A month of goodbyes

A month was no time at all

and all I had left here,

it was a month to cram two years of life

into a final month of saying temporary goodbyes.

 

Every goodbye should be temporary,

but there is no heaven

and I would even take a hell to say

one last goodbye to some.

 

We continue after death,

but are no longer human and we

no longer matter.

 

Live now,

live well.

The eyes of a moment

I stared into it.

I saw the white stars
Fuzzy at their distant edges,
Wet streets and dark-grey sidewalks
And the damp grass starving in the darkness
With snow peppering the fields.

The wind shook the foundations of the world
And we felt everything teetering around us without
Feeling the effects of being on a rock hurtling through space.

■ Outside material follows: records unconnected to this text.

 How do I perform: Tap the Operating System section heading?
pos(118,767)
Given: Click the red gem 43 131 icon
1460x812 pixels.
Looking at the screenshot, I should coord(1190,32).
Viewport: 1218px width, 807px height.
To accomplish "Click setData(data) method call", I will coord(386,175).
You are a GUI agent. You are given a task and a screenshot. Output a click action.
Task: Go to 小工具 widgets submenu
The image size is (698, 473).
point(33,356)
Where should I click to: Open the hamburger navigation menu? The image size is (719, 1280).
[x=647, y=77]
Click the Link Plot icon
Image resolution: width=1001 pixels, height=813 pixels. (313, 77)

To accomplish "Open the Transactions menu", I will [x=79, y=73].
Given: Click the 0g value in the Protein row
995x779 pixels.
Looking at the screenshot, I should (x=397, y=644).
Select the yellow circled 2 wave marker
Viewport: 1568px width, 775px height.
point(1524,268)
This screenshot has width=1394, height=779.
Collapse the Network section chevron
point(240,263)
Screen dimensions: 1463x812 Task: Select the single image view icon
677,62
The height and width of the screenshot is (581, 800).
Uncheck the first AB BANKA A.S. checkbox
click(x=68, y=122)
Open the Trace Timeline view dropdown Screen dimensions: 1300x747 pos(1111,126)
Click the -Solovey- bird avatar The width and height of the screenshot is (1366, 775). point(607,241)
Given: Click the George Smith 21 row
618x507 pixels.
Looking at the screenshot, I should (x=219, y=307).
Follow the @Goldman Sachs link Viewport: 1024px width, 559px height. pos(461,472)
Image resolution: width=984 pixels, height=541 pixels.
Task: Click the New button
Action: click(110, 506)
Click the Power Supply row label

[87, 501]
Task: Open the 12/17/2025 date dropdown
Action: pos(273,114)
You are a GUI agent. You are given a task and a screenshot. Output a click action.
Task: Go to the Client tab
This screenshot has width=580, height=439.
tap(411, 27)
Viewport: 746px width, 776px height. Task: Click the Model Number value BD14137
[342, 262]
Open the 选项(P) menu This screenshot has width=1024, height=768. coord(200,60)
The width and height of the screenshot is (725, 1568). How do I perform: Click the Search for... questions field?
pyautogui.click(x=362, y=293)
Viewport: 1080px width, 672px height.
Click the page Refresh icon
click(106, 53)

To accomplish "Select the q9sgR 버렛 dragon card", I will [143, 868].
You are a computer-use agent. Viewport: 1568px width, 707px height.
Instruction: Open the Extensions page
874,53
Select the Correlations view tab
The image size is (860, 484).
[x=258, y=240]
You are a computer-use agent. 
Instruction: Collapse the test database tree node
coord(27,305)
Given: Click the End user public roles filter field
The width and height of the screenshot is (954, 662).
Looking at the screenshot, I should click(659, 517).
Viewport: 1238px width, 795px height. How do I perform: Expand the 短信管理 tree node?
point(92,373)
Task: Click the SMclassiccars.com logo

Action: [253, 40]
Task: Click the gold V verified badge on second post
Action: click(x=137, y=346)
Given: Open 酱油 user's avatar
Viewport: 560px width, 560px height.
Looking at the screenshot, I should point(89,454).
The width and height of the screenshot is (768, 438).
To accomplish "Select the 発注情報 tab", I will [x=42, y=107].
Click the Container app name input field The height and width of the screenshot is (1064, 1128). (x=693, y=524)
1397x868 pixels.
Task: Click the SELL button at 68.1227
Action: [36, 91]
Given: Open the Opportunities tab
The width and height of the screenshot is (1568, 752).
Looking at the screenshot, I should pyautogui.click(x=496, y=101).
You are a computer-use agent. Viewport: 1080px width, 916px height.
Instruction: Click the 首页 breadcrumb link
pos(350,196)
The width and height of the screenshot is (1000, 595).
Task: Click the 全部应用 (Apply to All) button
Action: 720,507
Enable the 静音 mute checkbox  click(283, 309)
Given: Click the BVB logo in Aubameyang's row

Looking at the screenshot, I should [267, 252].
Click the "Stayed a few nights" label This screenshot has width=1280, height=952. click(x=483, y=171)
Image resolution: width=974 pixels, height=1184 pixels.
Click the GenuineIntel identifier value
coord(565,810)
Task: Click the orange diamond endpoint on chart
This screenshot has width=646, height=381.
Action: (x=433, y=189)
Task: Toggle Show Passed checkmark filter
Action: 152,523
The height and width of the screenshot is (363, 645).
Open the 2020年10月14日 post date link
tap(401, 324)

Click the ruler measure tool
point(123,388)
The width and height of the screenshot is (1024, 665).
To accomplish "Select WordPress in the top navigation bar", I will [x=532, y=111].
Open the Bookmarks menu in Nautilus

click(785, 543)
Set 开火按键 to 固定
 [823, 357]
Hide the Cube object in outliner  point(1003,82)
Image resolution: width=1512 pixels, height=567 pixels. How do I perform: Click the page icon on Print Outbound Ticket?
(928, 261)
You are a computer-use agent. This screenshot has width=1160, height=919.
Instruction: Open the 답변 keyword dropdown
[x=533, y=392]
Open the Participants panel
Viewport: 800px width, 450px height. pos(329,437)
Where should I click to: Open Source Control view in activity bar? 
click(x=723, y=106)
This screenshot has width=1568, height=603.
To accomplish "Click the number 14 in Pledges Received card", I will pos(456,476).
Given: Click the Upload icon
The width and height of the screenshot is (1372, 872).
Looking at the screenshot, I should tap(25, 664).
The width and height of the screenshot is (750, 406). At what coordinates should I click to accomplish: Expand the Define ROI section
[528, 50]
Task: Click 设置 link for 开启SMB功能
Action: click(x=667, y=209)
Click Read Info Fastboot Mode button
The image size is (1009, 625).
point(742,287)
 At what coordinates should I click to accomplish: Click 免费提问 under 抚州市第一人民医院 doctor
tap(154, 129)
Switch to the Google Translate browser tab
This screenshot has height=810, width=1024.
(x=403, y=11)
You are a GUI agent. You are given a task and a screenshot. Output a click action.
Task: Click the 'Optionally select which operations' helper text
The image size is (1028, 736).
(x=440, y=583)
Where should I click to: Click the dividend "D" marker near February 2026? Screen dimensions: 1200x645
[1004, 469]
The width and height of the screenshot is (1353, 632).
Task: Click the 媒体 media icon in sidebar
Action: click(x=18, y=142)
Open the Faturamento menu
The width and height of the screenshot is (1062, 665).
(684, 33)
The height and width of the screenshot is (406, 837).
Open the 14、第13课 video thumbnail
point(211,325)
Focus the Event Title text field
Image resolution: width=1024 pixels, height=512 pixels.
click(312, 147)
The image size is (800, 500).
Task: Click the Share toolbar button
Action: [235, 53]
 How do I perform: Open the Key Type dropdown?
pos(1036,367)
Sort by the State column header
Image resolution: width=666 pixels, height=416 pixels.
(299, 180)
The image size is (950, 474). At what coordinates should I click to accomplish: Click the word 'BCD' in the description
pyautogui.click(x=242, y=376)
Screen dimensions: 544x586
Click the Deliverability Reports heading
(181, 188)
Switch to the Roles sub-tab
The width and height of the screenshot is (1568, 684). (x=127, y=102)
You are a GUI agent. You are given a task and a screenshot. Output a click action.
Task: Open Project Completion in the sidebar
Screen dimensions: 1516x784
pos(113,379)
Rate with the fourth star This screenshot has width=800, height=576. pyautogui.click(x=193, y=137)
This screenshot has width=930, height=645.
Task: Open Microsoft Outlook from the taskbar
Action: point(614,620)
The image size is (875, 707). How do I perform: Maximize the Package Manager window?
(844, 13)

We pay attention to the details
Without understanding the big picture,
we complain about the dollars spent on gas
But barely notice the air getting thicker and worse.

I notice how the moonlight plays in your hair,
Hinting at your angelic nature,
But won’t put together the obvious.

The stars and you

Your white dress gripped your body
like melting snow hugged the sidewalks
And the feelings of the night invaded
Everyone lucky enough to see you.

You had matching heels on and
You didn’t get to wear them often.

The moon and stars are always beautiful
But they were playing second fiddle for the night
And they could have exploded without
Me noticing.

There was a warmth about you that made
Any thoughts of cold unthinkable
And unfeelable,
But maybe that was from sensory overload.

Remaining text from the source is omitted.